Il botafumeiro veniva utilizzato prevalentemente per coprire il forte odore emanato dai pellegrini che affollavano la cattedrale alla fine del Camino, questo perché era quasi d’obbligo che non si lavassero durante tutto il percorso.
Un esemplare di cui si ha notizia certa era una grande pignatta di argento del secolo XVI, dono del re Luigi XI di Francia, in seguito rubata dalle truppe napoleoniche.
L’attuale turibolo è stato fuso nel 1851, utilizzando ottone poi ricoperto d’argento, e solo recentemente ha assunto la funzione che gli è propria.
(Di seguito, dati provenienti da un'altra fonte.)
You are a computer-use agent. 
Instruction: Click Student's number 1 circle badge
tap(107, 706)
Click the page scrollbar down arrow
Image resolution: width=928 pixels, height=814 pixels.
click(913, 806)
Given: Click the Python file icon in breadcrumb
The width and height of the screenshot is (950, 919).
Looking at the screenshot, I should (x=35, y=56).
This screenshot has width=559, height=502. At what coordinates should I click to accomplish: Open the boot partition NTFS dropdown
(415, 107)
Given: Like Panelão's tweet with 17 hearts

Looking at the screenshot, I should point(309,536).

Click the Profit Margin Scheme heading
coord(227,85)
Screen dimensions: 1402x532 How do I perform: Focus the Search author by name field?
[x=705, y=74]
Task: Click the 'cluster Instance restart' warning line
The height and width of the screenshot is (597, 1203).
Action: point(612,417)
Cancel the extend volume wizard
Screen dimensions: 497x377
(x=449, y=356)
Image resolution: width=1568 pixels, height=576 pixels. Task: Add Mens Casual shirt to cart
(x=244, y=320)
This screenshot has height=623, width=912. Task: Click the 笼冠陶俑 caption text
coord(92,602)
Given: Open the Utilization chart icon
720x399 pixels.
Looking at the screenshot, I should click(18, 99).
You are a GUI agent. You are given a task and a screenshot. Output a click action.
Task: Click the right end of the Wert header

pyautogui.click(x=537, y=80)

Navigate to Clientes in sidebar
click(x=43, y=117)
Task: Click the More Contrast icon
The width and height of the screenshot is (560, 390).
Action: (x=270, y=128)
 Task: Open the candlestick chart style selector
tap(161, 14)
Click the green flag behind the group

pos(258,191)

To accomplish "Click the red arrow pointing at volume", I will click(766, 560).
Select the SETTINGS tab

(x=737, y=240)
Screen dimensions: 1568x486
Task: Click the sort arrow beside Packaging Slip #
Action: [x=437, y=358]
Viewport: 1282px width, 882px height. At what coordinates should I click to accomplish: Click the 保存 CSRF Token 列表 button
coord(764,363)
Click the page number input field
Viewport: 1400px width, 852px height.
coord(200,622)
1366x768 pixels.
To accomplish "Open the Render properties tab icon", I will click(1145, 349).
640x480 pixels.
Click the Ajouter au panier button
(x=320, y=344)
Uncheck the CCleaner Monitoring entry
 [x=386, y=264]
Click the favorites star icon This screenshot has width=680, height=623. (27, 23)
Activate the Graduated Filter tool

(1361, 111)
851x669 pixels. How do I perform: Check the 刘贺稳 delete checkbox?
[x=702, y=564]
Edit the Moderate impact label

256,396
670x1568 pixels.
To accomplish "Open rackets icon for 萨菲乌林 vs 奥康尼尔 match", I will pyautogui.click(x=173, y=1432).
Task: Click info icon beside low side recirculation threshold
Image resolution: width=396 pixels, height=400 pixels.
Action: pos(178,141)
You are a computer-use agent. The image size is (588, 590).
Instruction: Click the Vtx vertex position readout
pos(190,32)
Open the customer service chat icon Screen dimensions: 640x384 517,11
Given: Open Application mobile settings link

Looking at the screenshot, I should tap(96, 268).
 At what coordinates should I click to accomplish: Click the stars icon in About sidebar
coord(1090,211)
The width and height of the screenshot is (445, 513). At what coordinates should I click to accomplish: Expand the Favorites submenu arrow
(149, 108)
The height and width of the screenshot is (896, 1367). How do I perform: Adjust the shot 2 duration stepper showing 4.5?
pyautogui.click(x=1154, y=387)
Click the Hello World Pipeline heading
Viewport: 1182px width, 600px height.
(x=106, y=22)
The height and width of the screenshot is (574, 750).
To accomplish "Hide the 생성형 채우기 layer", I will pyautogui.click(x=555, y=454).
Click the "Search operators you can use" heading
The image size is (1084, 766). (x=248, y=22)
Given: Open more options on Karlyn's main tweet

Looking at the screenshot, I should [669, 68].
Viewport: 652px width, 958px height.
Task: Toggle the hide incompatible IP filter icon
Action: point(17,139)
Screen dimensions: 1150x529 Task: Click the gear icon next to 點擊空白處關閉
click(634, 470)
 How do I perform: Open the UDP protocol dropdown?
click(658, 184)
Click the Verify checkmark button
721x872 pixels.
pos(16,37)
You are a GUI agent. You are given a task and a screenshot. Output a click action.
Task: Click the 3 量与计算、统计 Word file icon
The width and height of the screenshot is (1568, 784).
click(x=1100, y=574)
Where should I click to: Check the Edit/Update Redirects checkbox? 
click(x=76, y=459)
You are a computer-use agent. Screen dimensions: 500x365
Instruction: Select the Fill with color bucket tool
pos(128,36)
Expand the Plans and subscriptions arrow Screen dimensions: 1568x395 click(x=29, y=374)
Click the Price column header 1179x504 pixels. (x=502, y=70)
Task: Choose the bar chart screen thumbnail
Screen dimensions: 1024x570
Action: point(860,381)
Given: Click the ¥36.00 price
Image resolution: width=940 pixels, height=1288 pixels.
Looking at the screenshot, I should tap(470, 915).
Alle 19:00 la cattedrale è gremita di pellegrini da ogni parte del mondo, con dieci o forse più officianti sull’altare maggiore per la celebrazione dell’Eucarestia in molte lingue, spagnolo, portoghese, inglese, tedesco… e per fortuna anche in italiano. Allora, e solo allora, il sacerdote anziano comunica che, al termine della funzione, ci sarà la rappresentazione del turibolo.

La gioia e l’incredulità hanno scaldato e fatto battere i nostri cuori ancor più forte per assistere al tanto sospirato evento. È stato un vero momento magico. Stupore emozione e commozione in un mixer di momenti altalenanti e ripetitivi. Questo alla fine, forse, il più bel regalo del nostro viaggio. Nel raccontare a un amico quanto accaduto, mi ha messaggiato sul telefonino “la fortuna premia gli audaci”.

Credo sia stato invero il giusto premio per chi ha deciso di tornare in un luogo intriso di storia e sacralità, di fede e di speranza per contrastare un futuro sempre più opacizzato da conflitti, diatribe, divisioni.

Nella solida convinzione che il dialogo e la disponibilità verso il nostro prossimo, sia esso vicino o all’altro capo del mondo, siano il seme di fratellanza per un futuro migliore, di libertà e uguaglianza sociale, nel concepimento di quel benessere a cui tutta l’umanità deve poter ambire.

In questo pensiero, forse, siamo un po’ audaci e speriamo che, in questo sì, la fortuna ci premi.